**Supplied passage:**
COPD is the 3rd leading cause of death in the US and 4th in the world (WHO 2016). In countries with significant air pollution (e.g. indoor wood burning cooking stoves), mortality is even higher.
Diagnosis (GOLD guidelines 2017)
Symptoms typically include progressive shortness of breath, cough with or without sputum production, intermittent exacerbations of symptoms often triggered by viral infections, and most patients have a personal history of tobacco smoking (or significant second-hand smoke or air pollution exposure).
Occasionally, patients will not report dyspnea or exacerbations in spite of a high suspicion for COPD– Dr. Blagev recommends asking very detailed questions about function (e.g. avoidance of exertion), prolonged respiratory viral infections, or symptoms related to cooking, chemical fumes, cleaning sprays, or air pollution.
If the history is atypical (e.g. patient has no smoking history), broaden the differential diagnosis (e.g asthma, congestive heart failure, and bronchiectasis) and seek additional work-up. Question COPD as a diagnosis if patients do not symptomatically improve with treatment (see below for management). Comorbidities affect symptoms and should be also be targeted for treatment (morbid obesity, pulmonary hypertension, OSA, diastolic dysfunction and renal failure).
Asthma-COPD overlap (Postma and Rabe. NEJM. 2015): consider if patient has peripheral eosinophilia, childhood history of asthma, or allergic triggers (e.g. seasonal allergies or animals).
Consider evaluation for alpha-1-antitrypsin deficiency in patients with emphysema, which may be useful particularly for counseling family members. Replacement therapy is expensive with limited evidence (Cochrane 2010), but could be indicated in patients with mild/moderate obstruction or disease progression (follow spirometry at least annually) (Sandhaus et al. COPD Foundation. 2016).

**What to produce:** According to the COPD passage, what should prompt questioning COPD as the diagnosis?

[Records from a data collection]
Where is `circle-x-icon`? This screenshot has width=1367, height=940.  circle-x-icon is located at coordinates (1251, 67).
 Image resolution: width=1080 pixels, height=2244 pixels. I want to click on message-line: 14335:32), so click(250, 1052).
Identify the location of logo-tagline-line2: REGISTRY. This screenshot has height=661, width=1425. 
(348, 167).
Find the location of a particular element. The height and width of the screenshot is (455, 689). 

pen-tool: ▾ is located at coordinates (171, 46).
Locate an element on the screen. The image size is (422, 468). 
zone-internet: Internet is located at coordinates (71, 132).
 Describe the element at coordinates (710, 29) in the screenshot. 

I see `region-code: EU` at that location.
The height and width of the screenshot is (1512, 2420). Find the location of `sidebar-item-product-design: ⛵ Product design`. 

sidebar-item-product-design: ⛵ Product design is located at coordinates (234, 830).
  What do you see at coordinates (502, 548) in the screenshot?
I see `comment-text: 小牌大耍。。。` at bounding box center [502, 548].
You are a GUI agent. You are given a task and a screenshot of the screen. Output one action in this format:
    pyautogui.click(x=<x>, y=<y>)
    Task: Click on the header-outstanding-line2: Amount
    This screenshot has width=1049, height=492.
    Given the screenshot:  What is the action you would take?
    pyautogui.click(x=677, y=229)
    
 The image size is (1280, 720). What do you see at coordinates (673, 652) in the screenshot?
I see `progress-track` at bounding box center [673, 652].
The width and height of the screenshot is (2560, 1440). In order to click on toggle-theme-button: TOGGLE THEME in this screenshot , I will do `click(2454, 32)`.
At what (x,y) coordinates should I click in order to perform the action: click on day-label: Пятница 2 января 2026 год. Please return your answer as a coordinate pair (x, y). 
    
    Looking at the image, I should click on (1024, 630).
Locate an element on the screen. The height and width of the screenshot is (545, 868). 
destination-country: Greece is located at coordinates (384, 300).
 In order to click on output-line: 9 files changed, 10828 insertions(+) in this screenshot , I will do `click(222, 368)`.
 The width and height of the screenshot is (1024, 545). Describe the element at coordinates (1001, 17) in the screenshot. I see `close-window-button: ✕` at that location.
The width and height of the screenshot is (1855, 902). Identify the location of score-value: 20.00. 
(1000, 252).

**Task solution:** Patients not improving symptomatically with treatment.